特派員時代には、『アメリカの男たちは今』を上梓。アメリカ社会を深堀りするルポルタージュのほか、『アメリカ人のソ連観』『ソ連人のアメリカ観』の取材でも、全米、旧ソ連各地を飛び回った。1982年には女性で初めて、国際報道に貢献した記者に贈られるボーン・上田記念国際記者賞を受賞している。
女性編集長の配下の男性も、からかいを受けた
――国際派ジャーナリストとして活躍する中で、『朝日ジャーナル』編集長に抜擢されました。リーダーシップをとる中で苦労されたことは?
下村 『朝日ジャーナル』は政治部や経済部出身の男性記者が中心で、女性記者はほとんどいませんでした。女性の編集長はもちろん私が初めてだったので、男性部員は戸惑っていたと思います。後から聞いた話ですが、私が「女だから」と差別されたのと同様に、女性編集長の下で働く男性も「女王蜂に仕えるのはどんな心境だ?」なんてからかわれていたそうです。
逆風の中でのスタートですが、私はもともとお喋りが好きだから、オープンにコミュニケーションをとることから始めました。
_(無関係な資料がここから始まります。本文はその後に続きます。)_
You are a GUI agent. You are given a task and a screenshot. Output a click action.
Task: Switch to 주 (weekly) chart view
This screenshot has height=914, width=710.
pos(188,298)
コソコソやるのは好きじゃないんですよ。政治、経済など各分野の担当デスクを一人ずつ呼んで「雑誌が休刊になるかどうかの瀬戸際だから、一緒にがんばっていこう」と腹を割って話しました。少し時間ができると何人か連れてお茶を飲みに行ったりね。
締め切りの日は作業が深夜までかかりますが、終わったら部員たちを連れて飲みに行きました。みんな議論好きだから、ああでもないこうでもないと、朝まで政治や経済談義は尽きません。次第に打ち解けて、隣の部署からは「ジャーナルって、なんでいつもあんなに賑やかにガヤガヤ喋っているんだろう」と言われるほどになりました。
思い切って編集部員に企画を任せる采配も功を奏して、誌面に活気が出てくる。カラーグラビアで読者を引き込み、ソ連崩壊、湾岸戦争など、時代の転換点を切り取る硬派な記事を読ませる。編集長のロングインタビュー「下村満子の大好奇心」は、マーガレット・サッチャー、黒柳徹子、松田聖子、緒方貞子など、ジャーナルの枠を突き破る人選で話題を呼んだ。
刺し違えて辞める覚悟を決め、全員で社長室に乗り込んだ「2.26事件」
――ところが就任1年後に『朝日ジャーナル』は休刊が決まりました。
下村 30年続いた赤字から脱却するために初の女性編集長として私が抜擢されたわけですが、 わずか1年で休刊を告げられた時はショックでした。編集部のみんなも「せっかく頑張ってきたのに、実は休刊が前提だったのか。俺たちをだましたのか」と怒り狂って「社長室に乗りこむ」と言うので、全員引き連れて社長室に乗り込みました。「私たち全員辞めます、社長も辞めてください」と、2.26事件のように刺し違える覚悟で社長に啖呵を切りました。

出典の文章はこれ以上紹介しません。